● **What is expected**: Reproduce word for word the lines of the listing from the first one through the one with "964x942 pixels.", omitting every picture.

======== Input data ========

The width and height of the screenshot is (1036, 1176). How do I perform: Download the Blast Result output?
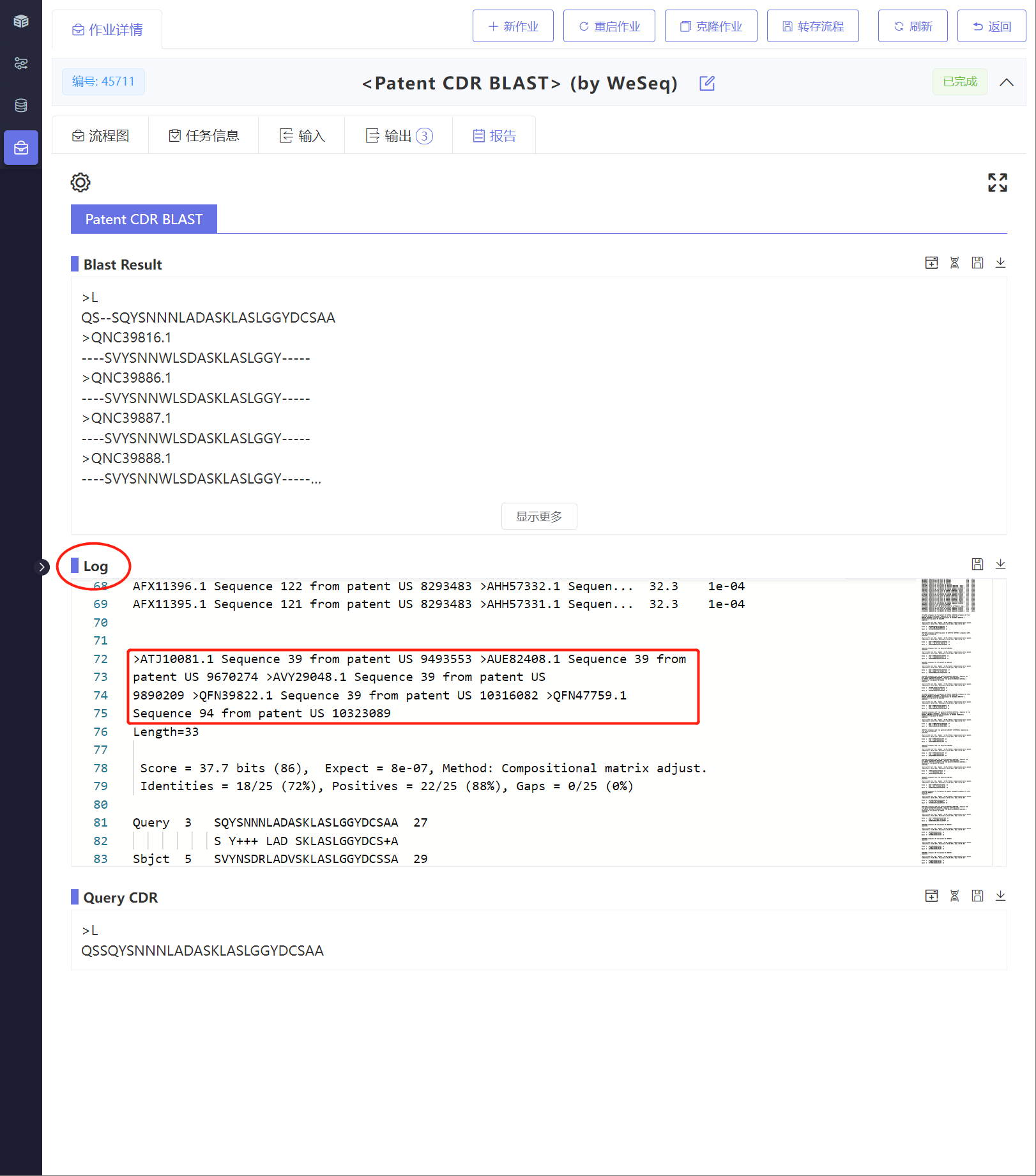tap(1000, 263)
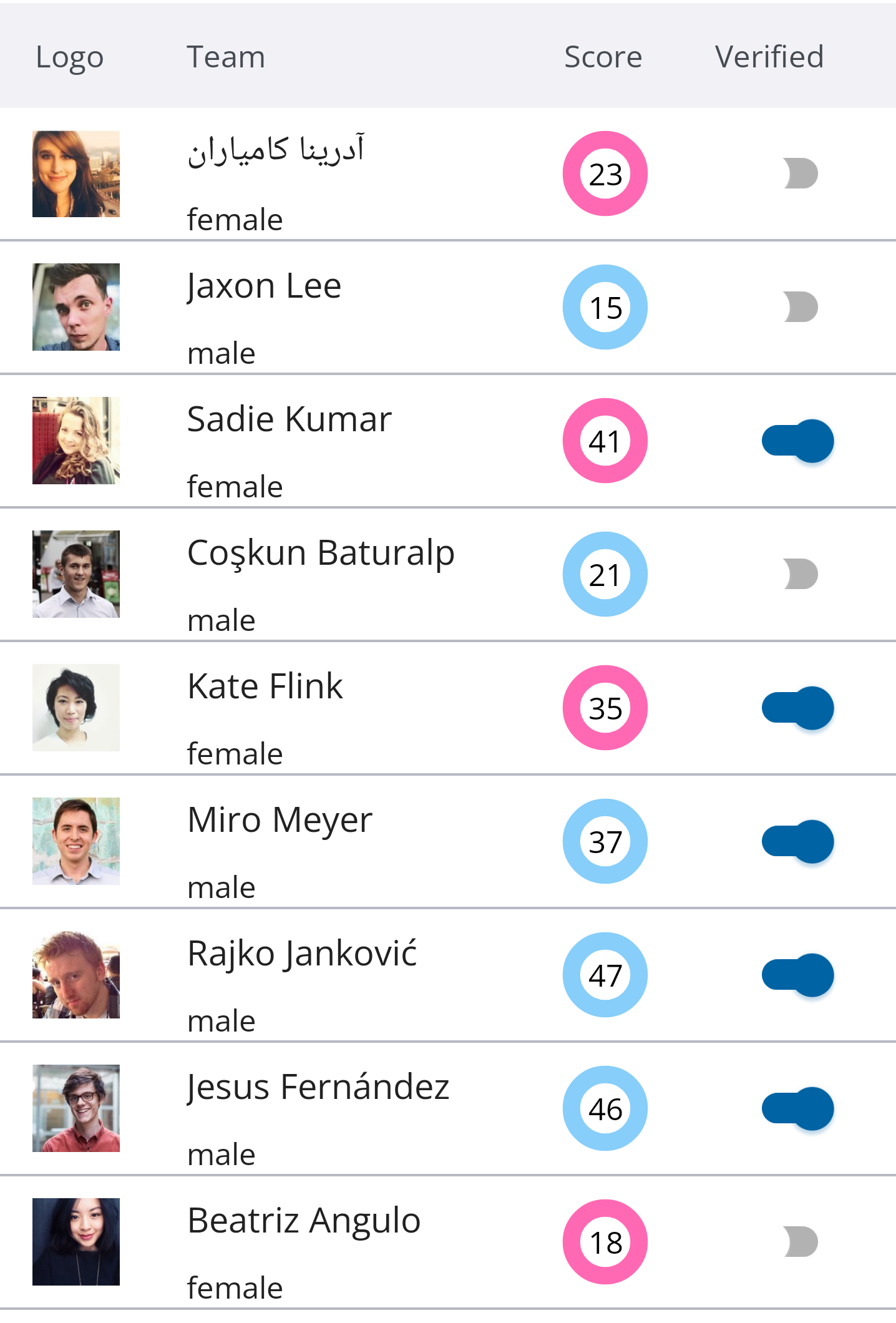This screenshot has width=896, height=1323.
Task: Click the score circle showing 35
Action: coord(605,708)
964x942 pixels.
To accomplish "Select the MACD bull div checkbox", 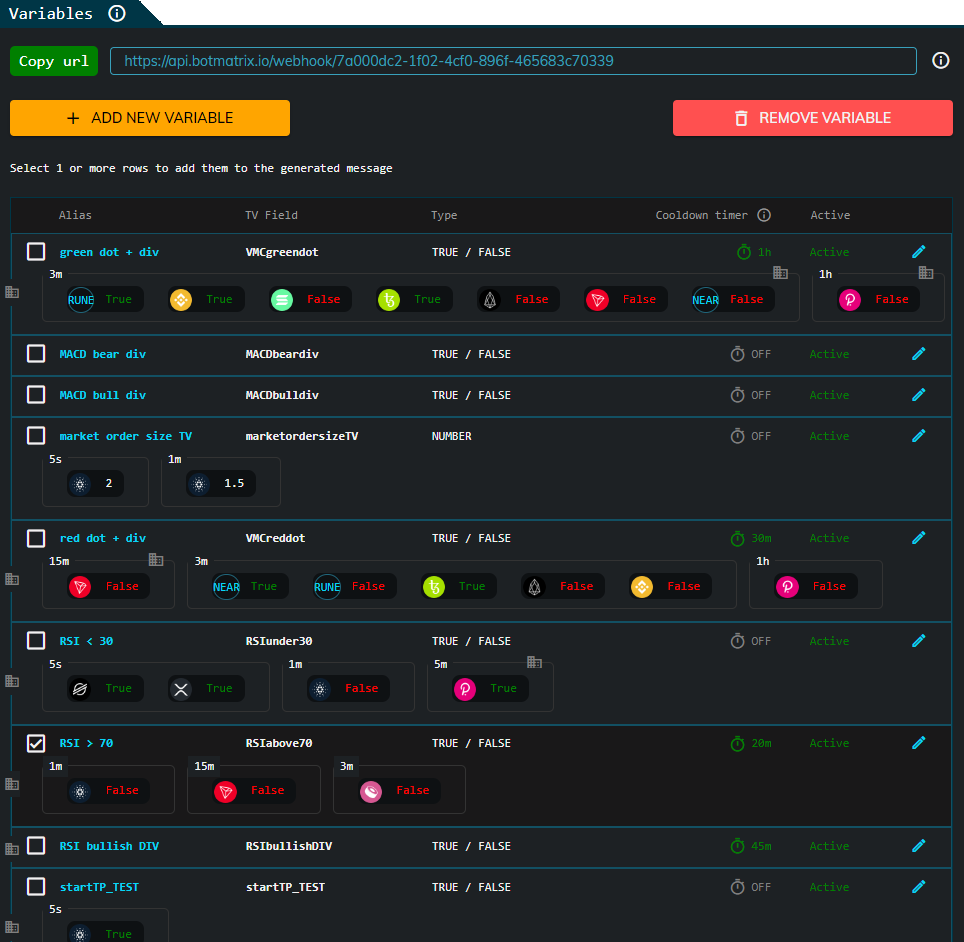I will click(x=36, y=395).

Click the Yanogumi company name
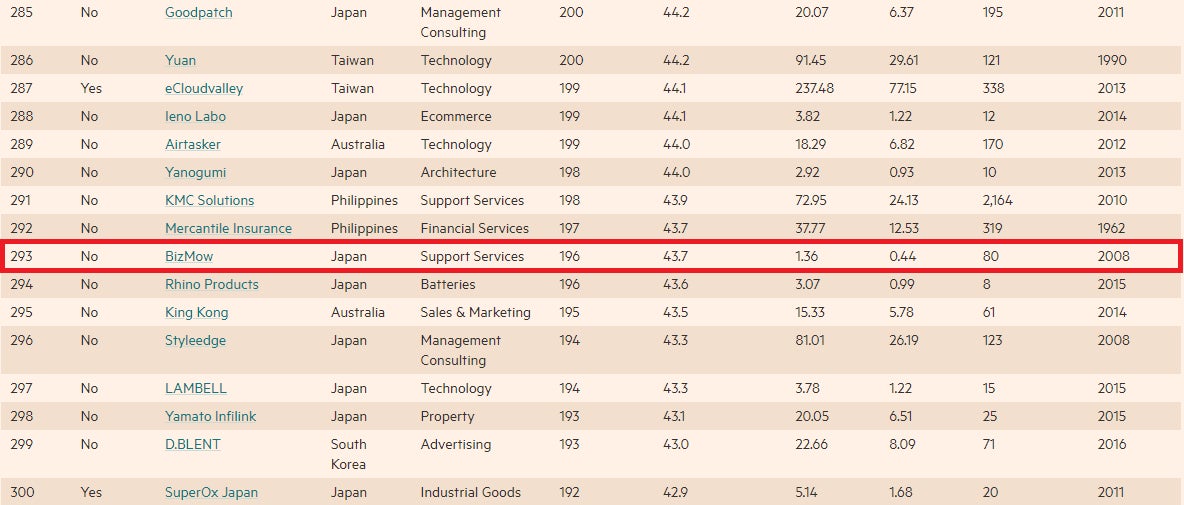[x=198, y=172]
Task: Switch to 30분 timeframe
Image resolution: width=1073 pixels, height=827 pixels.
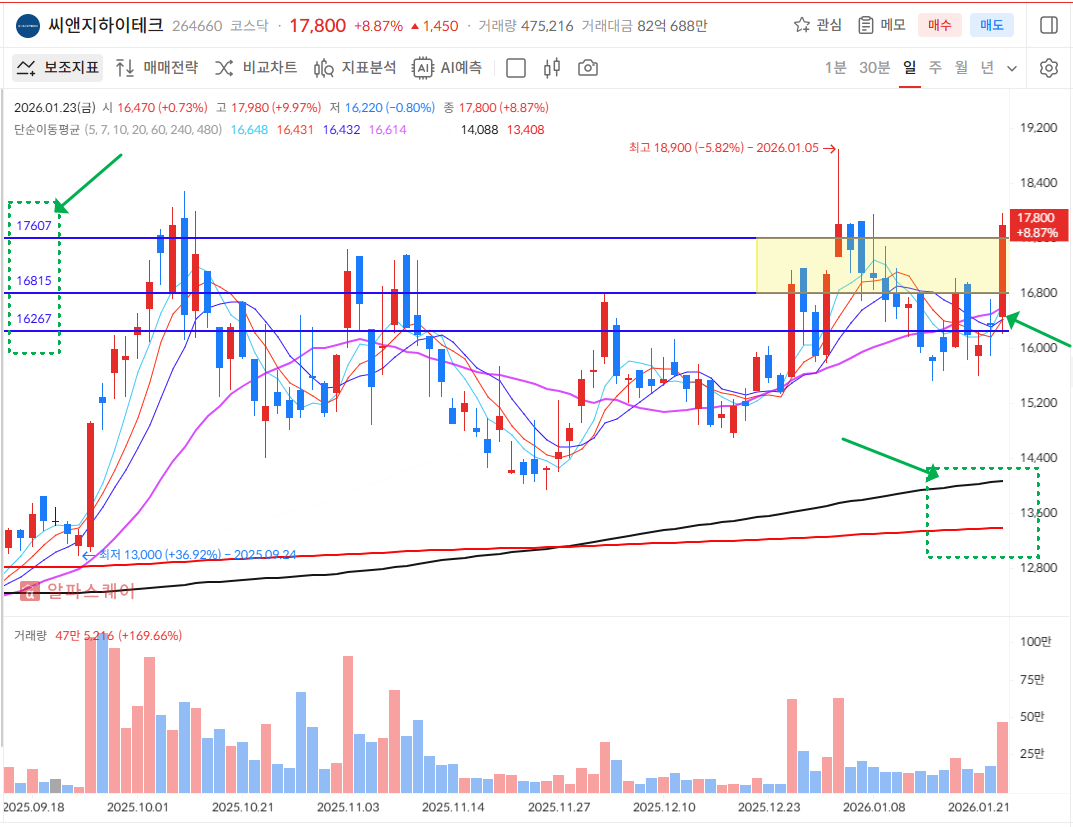Action: 874,68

========

● **Exercise answer**:
The width and height of the screenshot is (1036, 1176). How do I perform: Download the Blast Result output?
tap(1000, 263)
This screenshot has width=896, height=1323.
Task: Click the score circle showing 35
Action: coord(605,708)
964x942 pixels.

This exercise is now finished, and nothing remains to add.